Summarizing Embeddings for Administrative Regions
Source:vignettes/region-summaries.Rmd
region-summaries.RmdIntroduction
When working with large geographic regions, you often need summary
statistics rather than full pixel-level embeddings. The
summarize_region() method provides a pipeline that:
- Downloads embeddings to a temporary location
- Optionally masks pixels to match irregular region boundaries
- Computes user-specified summary statistics
- Automatically cleans up downloaded data
This vignette demonstrates how to use this functionality with administrative boundaries from a shapefile.

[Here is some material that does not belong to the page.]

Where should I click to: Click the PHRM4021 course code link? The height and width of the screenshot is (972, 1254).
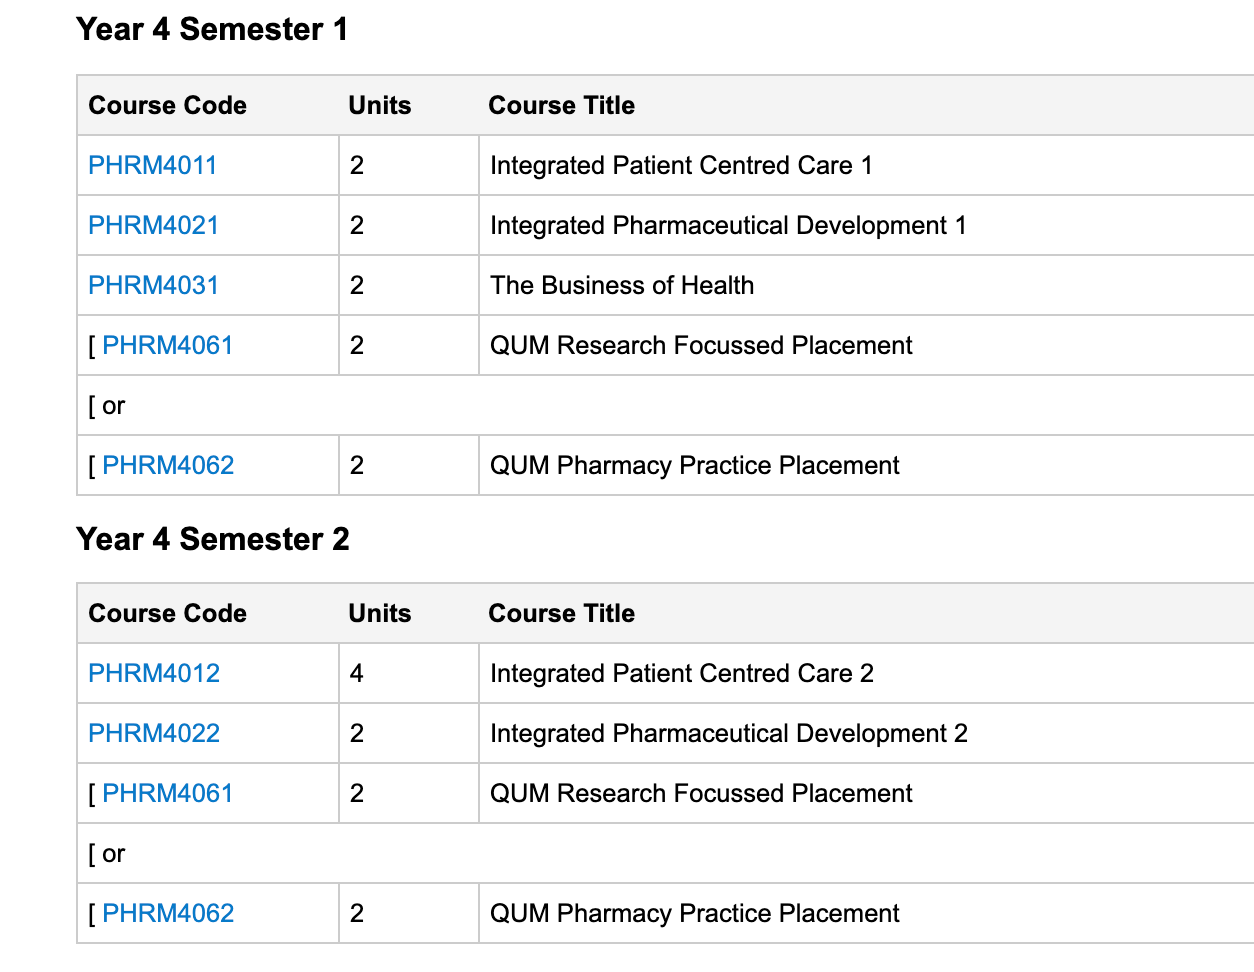(153, 225)
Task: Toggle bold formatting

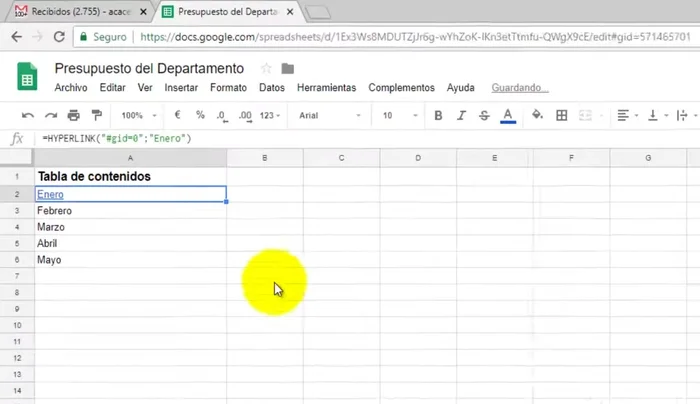Action: [438, 115]
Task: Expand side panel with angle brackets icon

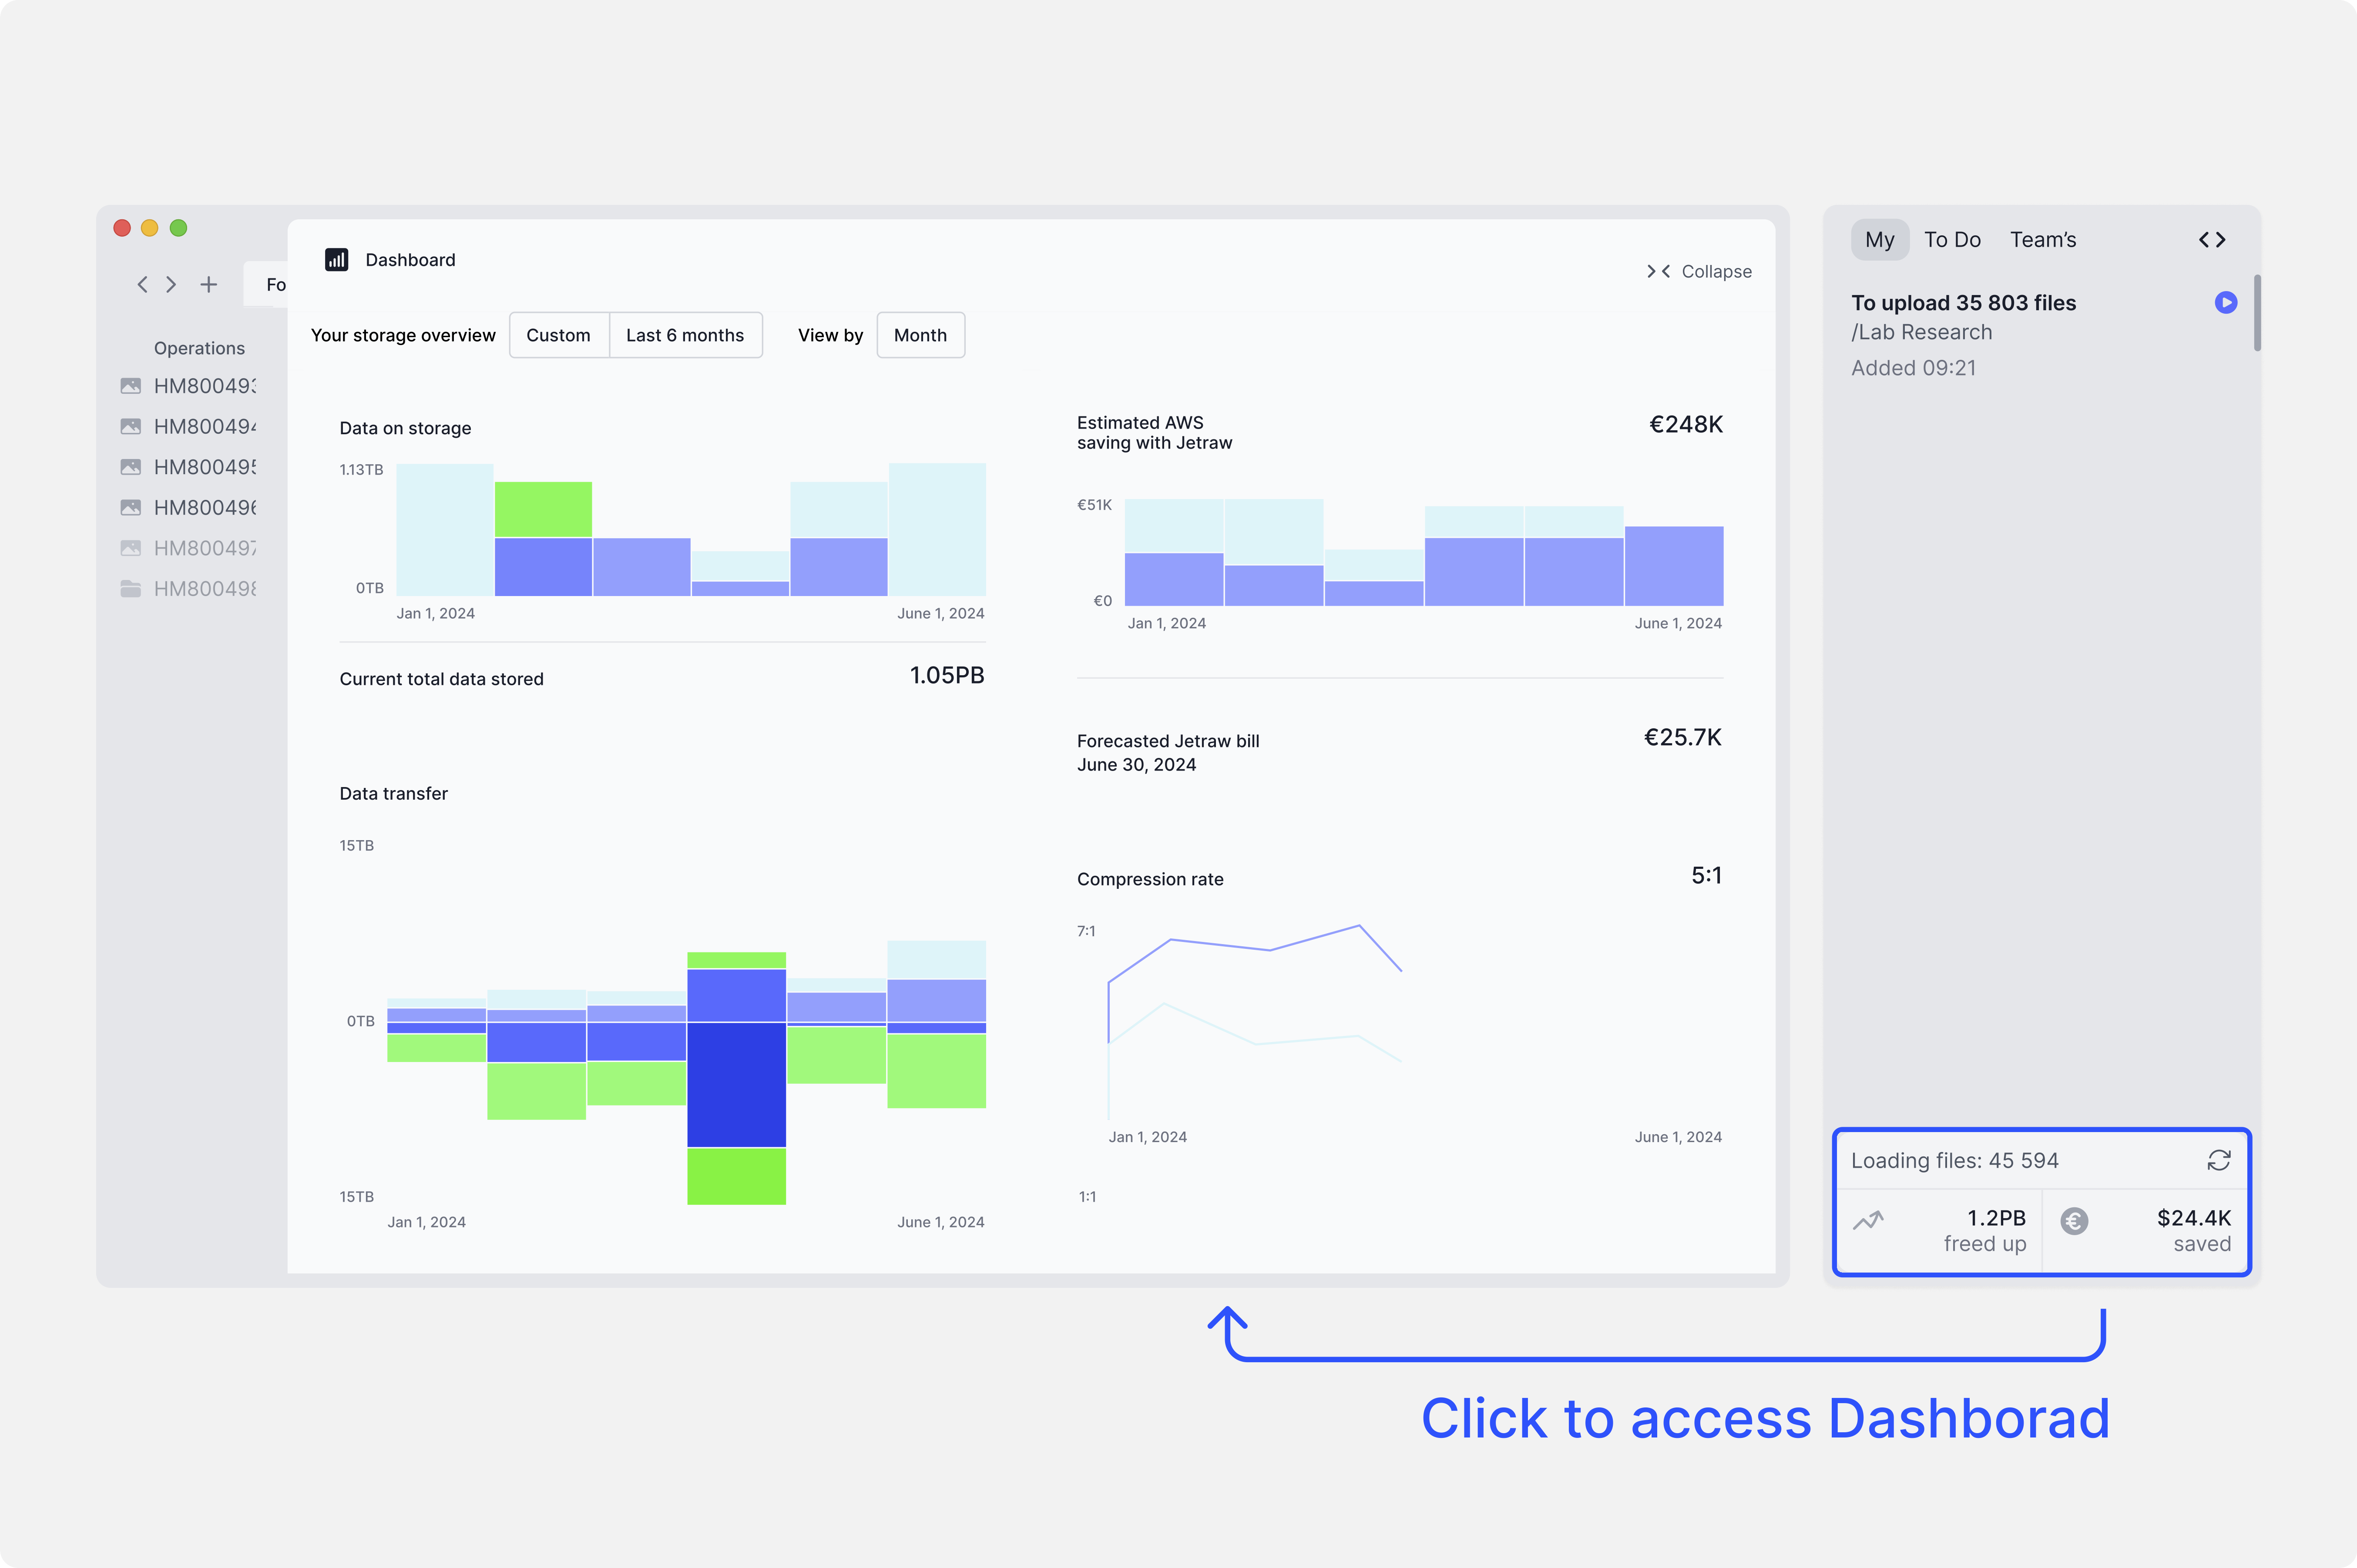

Demonstration with Simulated Data
Before working with real data, let’s demonstrate the summarization workflow with simulated embeddings and regions.
Creating Example Regions
# Create 4 example polygon regions (simulating LGAs)
region1 <- st_polygon(list(matrix(c(
0, 0, 1, 1, 0,
0, 1, 1, 0, 0
), ncol = 2))) |> st_sfc(crs = 4326)
region2 <- st_polygon(list(matrix(c(
1, 1, 2, 2, 1,
0, 1, 1, 0, 0
), ncol = 2))) |> st_sfc(crs = 4326)
region3 <- st_polygon(list(matrix(c(
0, 0, 1, 1, 0,
1, 2, 2, 1, 1
), ncol = 2))) |> st_sfc(crs = 4326)
region4 <- st_polygon(list(matrix(c(
1, 1, 2, 2, 1,
1, 2, 2, 1, 1
), ncol = 2))) |> st_sfc(crs = 4326)
# Combine into sf object
regions <- st_sf(
name = c("Region A", "Region B", "Region C", "Region D"),
land_type = c("urban", "agricultural", "forest", "mixed"),
geometry = c(region1, region2, region3, region4)
)
# Plot the regions
ggplot(regions) +
geom_sf(aes(fill = land_type), alpha = 0.7) +
geom_sf_text(aes(label = name), size = 4) +
scale_fill_manual(values = c("urban" = "#E41A1C",
"agricultural" = "#FFD92F",
"forest" = "#4DAF4A",
"mixed" = "#984EA3")) +
labs(title = "Example Administrative Regions",
subtitle = "Simulating 4 LGAs with different land cover types") +
theme_minimal()
#> Warning in st_point_on_surface.sfc(sf::st_zm(x)): st_point_on_surface may not
#> give correct results for longitude/latitude data
Simulating Region Embeddings
set.seed(42)
# Simulate mean embeddings for each region type
# Different land types have distinct embedding signatures
simulate_embedding <- function(land_type) {
base <- switch(land_type,
"urban" = rnorm(128, mean = 0.5, sd = 0.1),
"agricultural" = rnorm(128, mean = 0.0, sd = 0.15),
"forest" = rnorm(128, mean = -0.4, sd = 0.12),
"mixed" = rnorm(128, mean = 0.1, sd = 0.2)
)
base
}
# Generate embeddings for each region
region_embeddings <- lapply(regions$land_type, simulate_embedding)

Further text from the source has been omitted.